More than half of active-duty troops approve of Trump’s plans to reverse the Obama-era policy of allowing transgender individuals to serve, according to the latest Military Times poll.
Nearly 53 percent said they supported Trump’s comments in July stating the military should not “accept or allow transgender individuals to serve in any capacity” because the services “cannot be burdened with the tremendous medical costs and disruption.”
More than one in three troops surveyed — 38 percent — said they strongly approve of Trump’s stance.
On the other side, 35 percent of troops surveyed disapproved of the comments, 24 percent strongly.
The poll results come as Defense Department officials are conducting a six-month review of military transgender policies, expected to be completed in early 2018.

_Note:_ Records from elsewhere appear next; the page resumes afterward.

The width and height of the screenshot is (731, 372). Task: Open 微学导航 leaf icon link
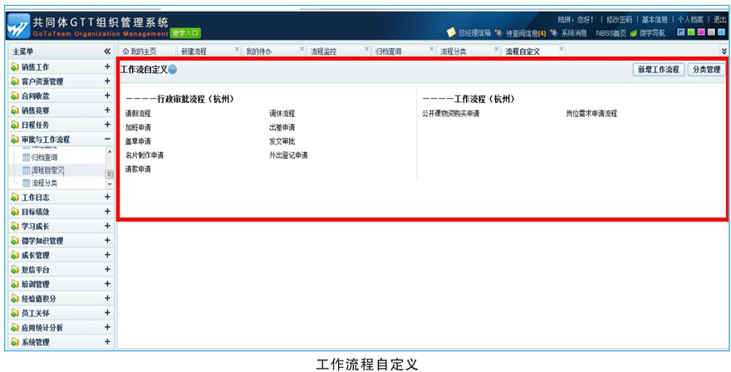tap(633, 33)
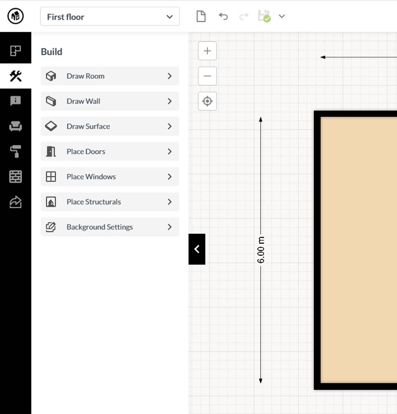Image resolution: width=397 pixels, height=414 pixels.
Task: Open the brick wall materials icon
Action: [15, 177]
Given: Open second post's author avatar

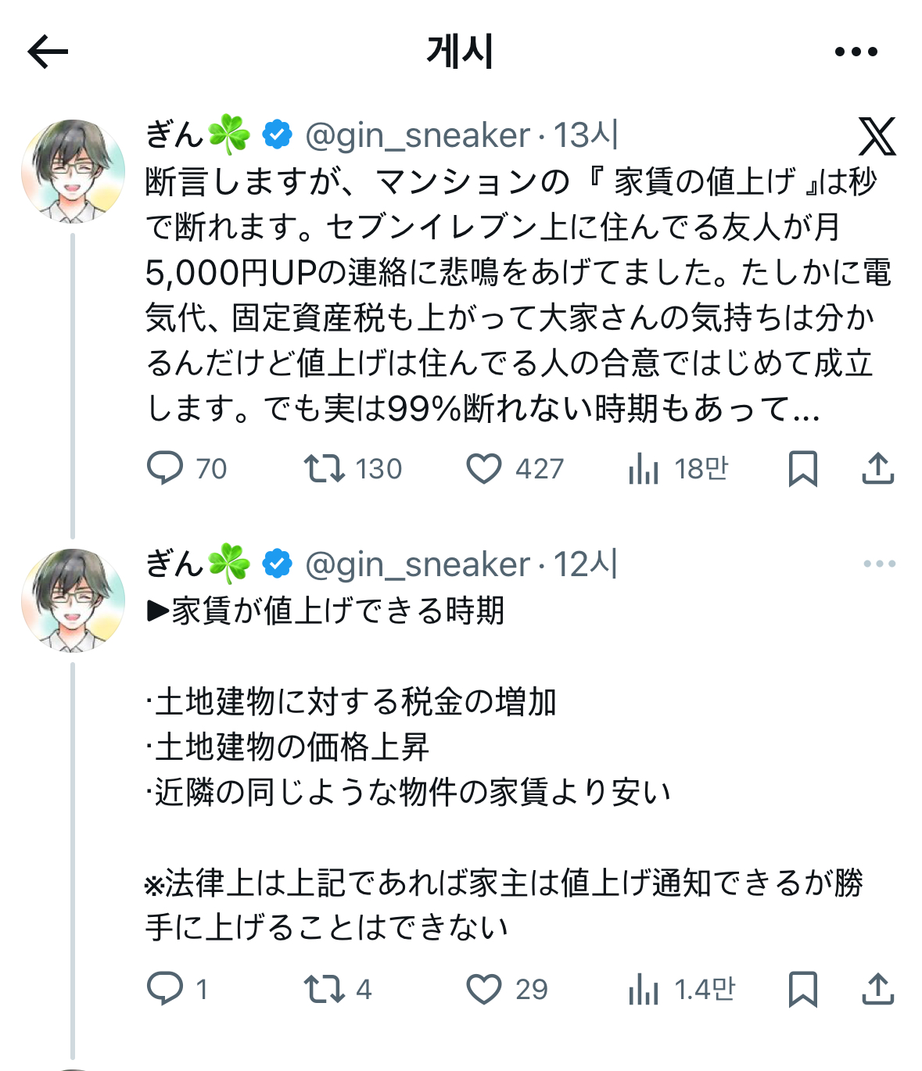Looking at the screenshot, I should click(x=73, y=600).
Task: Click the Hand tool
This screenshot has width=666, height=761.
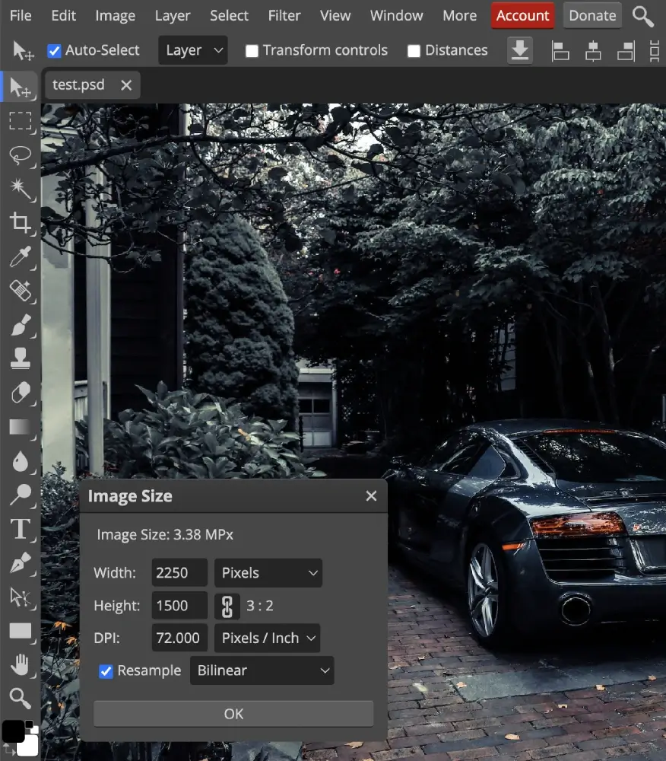Action: point(21,664)
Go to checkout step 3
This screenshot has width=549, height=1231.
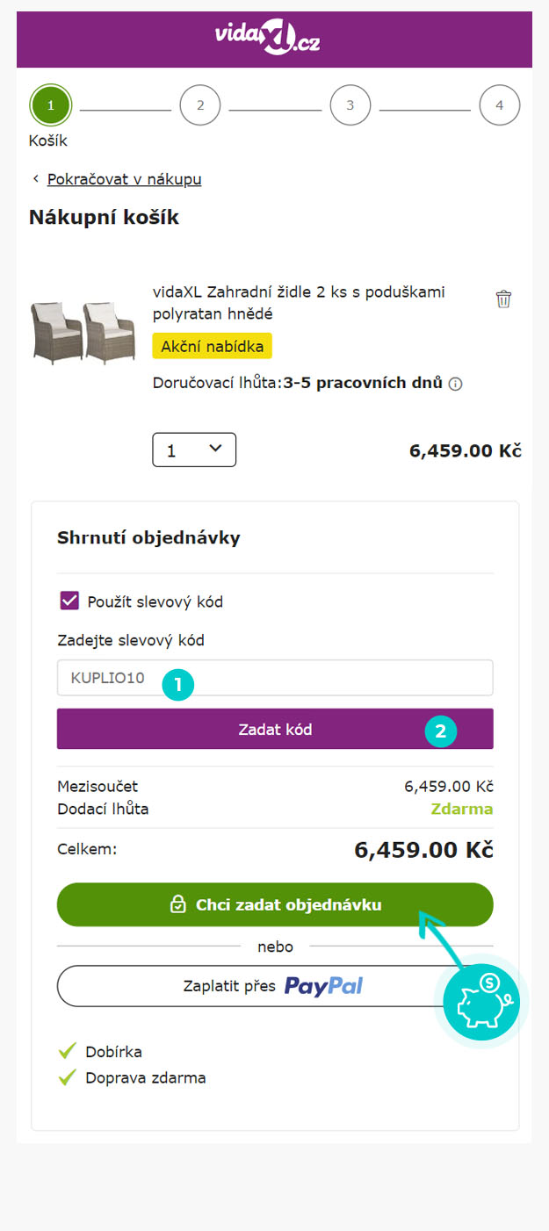click(350, 105)
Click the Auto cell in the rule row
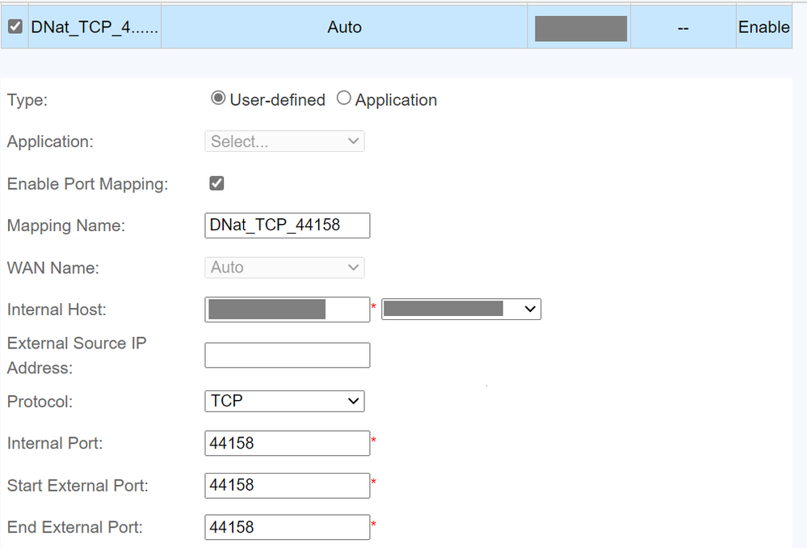Image resolution: width=807 pixels, height=548 pixels. (344, 27)
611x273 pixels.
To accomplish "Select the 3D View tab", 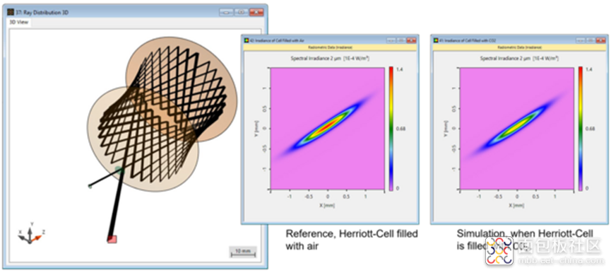I will [x=18, y=23].
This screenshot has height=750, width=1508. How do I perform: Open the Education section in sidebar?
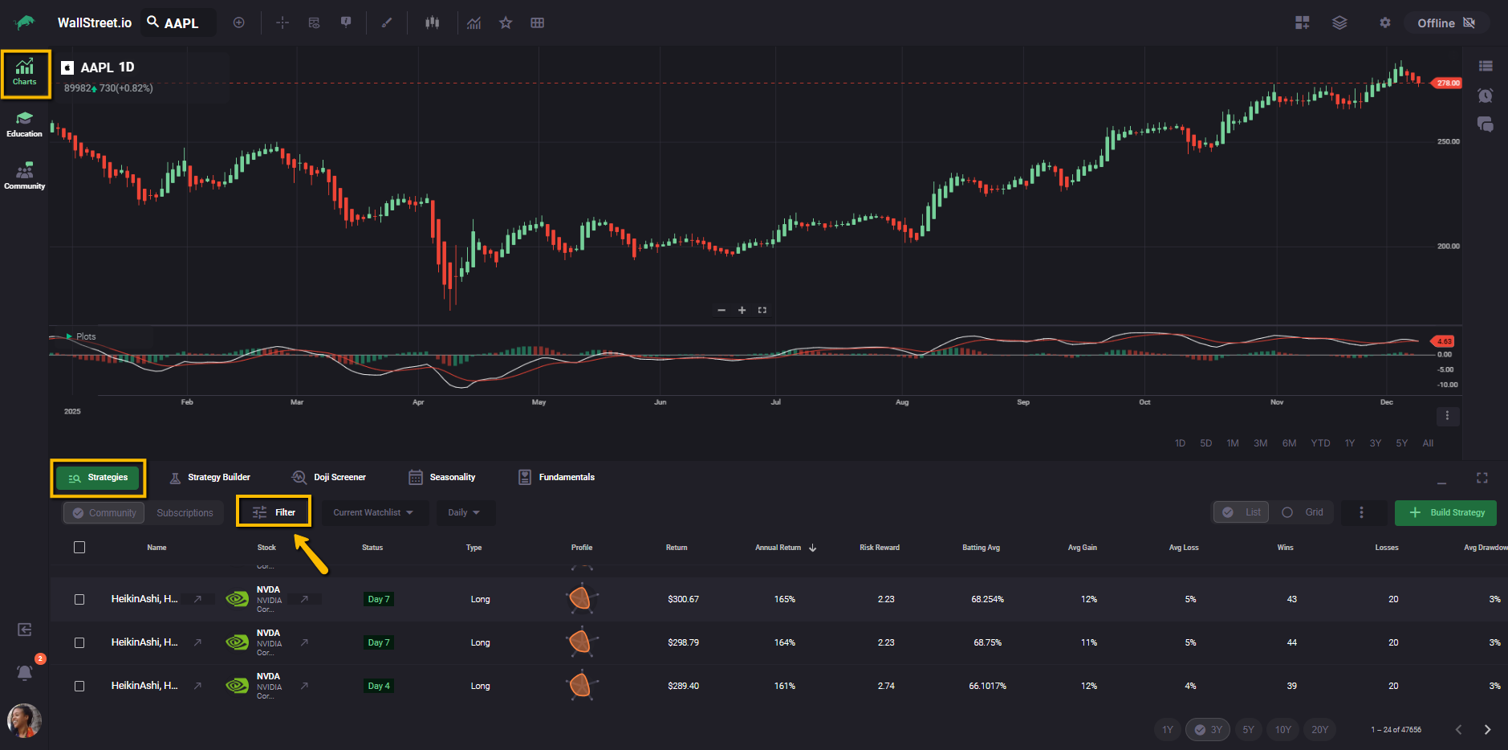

In August, Trump issued a presidential memo formally establishing a ban on any new transgender recruits, halting the use of military funds for sex reassignment surgery, and ordering Defense Secretary Jim Mattis to determine whether transgender personnel currently in uniform should be allowed to stay.
The move came less than a year after former President Barack Obama’s Pentagon allowed transgender individuals to serve openly for the first time.
In a similar Military Times poll in late 2016, 57 percent of active-duty military personnel expressed a negative opinion of that decision, saying it had a negative effect on military morale.
Trump’s stance was popular among the enlisted ranks, where nearly 56 percent preferred Trump’s take on transgender service, while 31 percent disapproved.
Among officers, Trump’s comments about transgender policy were less popular, as 49 percent disapproved of Trump’s comments, 41 percent approved.
The Navy was the most opposed (47 percent), while the Marine Corps was the most in favor (78 percent).
Advocates estimate that up to 15,000 transgender individuals are already serving, while Defense Department estimates have put the figure at around half that.
Between Sept. 7 and 25, Military Times and conducted a voluntary, confidential online survey of U.S. service members. The questions focused on President Trump’s time in the White House and national security issues facing American leaders.
The survey received 1,131 responses from active-duty troops. A standard methodology was used to estimate the weights for each individual observation of the survey sample. The margin of error for the questions was roughly 3 percent.
The survey audience was 86 percent male and 14 percent female, and had a mean age of 30 years old. The respondents identified themselves as 76 percent white, 8 percent Hispanic, 9 percent African American, 2 percent Asian and 5 percent other ethnicities. Respondents were able to select more than one race.